> _PROBLEM_
Below are lines of data; restate word for word those running from the line containing "支部书记周炳旭讲授深入贯彻中央八项规定精神学习教育专题党课 (89, 1064)" to the line containing "[YouTube] (290, 542)", inclusive, and no others.

> _Dataset entries_
########
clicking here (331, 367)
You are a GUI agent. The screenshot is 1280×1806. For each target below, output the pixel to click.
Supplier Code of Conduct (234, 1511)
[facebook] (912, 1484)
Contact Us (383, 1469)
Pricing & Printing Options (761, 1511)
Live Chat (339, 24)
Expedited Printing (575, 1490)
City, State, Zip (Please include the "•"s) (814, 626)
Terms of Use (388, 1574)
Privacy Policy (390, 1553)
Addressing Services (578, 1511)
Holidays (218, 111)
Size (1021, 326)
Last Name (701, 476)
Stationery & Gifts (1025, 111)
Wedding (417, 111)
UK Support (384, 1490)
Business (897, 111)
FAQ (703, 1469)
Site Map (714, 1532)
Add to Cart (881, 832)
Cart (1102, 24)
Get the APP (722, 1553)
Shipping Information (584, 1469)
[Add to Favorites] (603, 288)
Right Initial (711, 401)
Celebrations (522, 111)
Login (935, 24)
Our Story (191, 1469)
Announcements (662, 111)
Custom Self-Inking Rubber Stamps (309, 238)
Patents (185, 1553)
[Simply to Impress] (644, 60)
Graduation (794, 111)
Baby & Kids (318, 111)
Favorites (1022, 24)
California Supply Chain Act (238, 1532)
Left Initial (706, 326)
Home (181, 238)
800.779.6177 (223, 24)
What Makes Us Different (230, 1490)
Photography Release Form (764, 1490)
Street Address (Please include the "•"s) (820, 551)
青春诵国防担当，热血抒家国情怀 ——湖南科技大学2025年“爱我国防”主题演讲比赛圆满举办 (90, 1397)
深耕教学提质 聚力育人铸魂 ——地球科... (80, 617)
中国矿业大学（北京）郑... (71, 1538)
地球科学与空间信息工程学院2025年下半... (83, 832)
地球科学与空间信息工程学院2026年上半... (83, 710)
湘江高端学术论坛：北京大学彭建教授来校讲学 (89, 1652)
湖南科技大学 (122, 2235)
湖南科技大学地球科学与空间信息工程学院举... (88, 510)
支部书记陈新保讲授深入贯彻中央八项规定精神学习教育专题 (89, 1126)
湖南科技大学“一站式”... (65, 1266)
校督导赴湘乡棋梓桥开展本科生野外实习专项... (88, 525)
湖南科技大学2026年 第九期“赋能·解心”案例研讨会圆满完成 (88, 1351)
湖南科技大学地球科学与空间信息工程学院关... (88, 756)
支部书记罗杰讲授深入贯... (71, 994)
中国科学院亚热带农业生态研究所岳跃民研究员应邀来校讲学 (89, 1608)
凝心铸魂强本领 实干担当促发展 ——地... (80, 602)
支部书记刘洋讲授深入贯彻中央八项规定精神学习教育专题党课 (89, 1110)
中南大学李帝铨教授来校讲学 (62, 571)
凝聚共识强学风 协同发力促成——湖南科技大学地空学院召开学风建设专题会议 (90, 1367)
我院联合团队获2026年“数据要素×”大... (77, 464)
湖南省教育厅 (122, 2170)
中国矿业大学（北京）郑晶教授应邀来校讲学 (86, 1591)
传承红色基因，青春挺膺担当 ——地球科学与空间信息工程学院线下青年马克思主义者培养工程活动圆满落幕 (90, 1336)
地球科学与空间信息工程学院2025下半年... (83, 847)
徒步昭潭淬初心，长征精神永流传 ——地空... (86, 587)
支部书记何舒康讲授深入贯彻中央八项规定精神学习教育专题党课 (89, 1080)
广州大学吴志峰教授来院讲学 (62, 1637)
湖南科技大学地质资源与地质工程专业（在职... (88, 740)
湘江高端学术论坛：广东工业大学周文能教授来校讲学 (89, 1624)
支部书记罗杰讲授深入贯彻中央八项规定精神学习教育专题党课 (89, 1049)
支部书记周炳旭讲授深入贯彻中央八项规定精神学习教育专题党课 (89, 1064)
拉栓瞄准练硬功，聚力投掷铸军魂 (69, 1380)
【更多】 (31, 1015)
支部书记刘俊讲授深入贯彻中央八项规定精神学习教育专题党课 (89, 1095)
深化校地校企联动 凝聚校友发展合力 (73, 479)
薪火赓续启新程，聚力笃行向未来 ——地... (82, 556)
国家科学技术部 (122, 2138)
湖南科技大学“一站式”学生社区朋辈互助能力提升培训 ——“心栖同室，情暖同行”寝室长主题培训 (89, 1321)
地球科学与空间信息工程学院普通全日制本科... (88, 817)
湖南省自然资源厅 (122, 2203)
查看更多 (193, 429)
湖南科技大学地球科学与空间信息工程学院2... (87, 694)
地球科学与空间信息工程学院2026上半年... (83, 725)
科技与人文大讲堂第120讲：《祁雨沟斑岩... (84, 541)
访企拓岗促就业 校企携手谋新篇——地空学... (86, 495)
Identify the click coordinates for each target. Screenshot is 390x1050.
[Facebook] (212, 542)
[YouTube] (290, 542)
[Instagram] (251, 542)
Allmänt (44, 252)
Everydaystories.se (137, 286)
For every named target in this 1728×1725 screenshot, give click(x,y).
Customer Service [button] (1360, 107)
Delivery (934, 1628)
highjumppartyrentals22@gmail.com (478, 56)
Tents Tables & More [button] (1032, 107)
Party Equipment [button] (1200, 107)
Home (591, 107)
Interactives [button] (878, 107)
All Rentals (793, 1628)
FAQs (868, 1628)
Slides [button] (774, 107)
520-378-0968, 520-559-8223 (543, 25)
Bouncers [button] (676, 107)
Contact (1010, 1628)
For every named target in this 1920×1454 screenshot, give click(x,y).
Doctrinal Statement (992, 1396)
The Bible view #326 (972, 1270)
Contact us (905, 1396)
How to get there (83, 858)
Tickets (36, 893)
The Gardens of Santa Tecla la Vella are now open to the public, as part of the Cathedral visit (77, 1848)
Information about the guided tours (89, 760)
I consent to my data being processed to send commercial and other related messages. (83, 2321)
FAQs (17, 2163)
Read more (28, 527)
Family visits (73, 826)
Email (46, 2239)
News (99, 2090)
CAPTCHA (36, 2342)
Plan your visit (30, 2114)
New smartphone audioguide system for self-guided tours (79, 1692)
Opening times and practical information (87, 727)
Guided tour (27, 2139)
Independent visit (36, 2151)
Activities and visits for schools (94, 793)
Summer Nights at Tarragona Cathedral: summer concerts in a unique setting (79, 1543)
########
> _TASK SOLUTION_
支部书记周炳旭讲授深入贯彻中央八项规定精神学习教育专题党课 (89, 1064)
拉栓瞄准练硬功，聚力投掷铸军魂 (69, 1380)
【更多】 (31, 1015)
支部书记刘俊讲授深入贯彻中央八项规定精神学习教育专题党课 (89, 1095)
深化校地校企联动 凝聚校友发展合力 (73, 479)
薪火赓续启新程，聚力笃行向未来 ——地... (82, 556)
国家科学技术部 (122, 2138)
湖南科技大学“一站式”学生社区朋辈互助能力提升培训 ——“心栖同室，情暖同行”寝室长主题培训 (89, 1321)
地球科学与空间信息工程学院普通全日制本科... (88, 817)
湖南省自然资源厅 (122, 2203)
查看更多 (193, 429)
湖南科技大学地球科学与空间信息工程学院2... (87, 694)
地球科学与空间信息工程学院2026上半年... (83, 725)
科技与人文大讲堂第120讲：《祁雨沟斑岩... (84, 541)
访企拓岗促就业 校企携手谋新篇——地空学... (86, 495)
Identify the click coordinates for each target. Screenshot is 390x1050.
[Facebook] (212, 542)
[YouTube] (290, 542)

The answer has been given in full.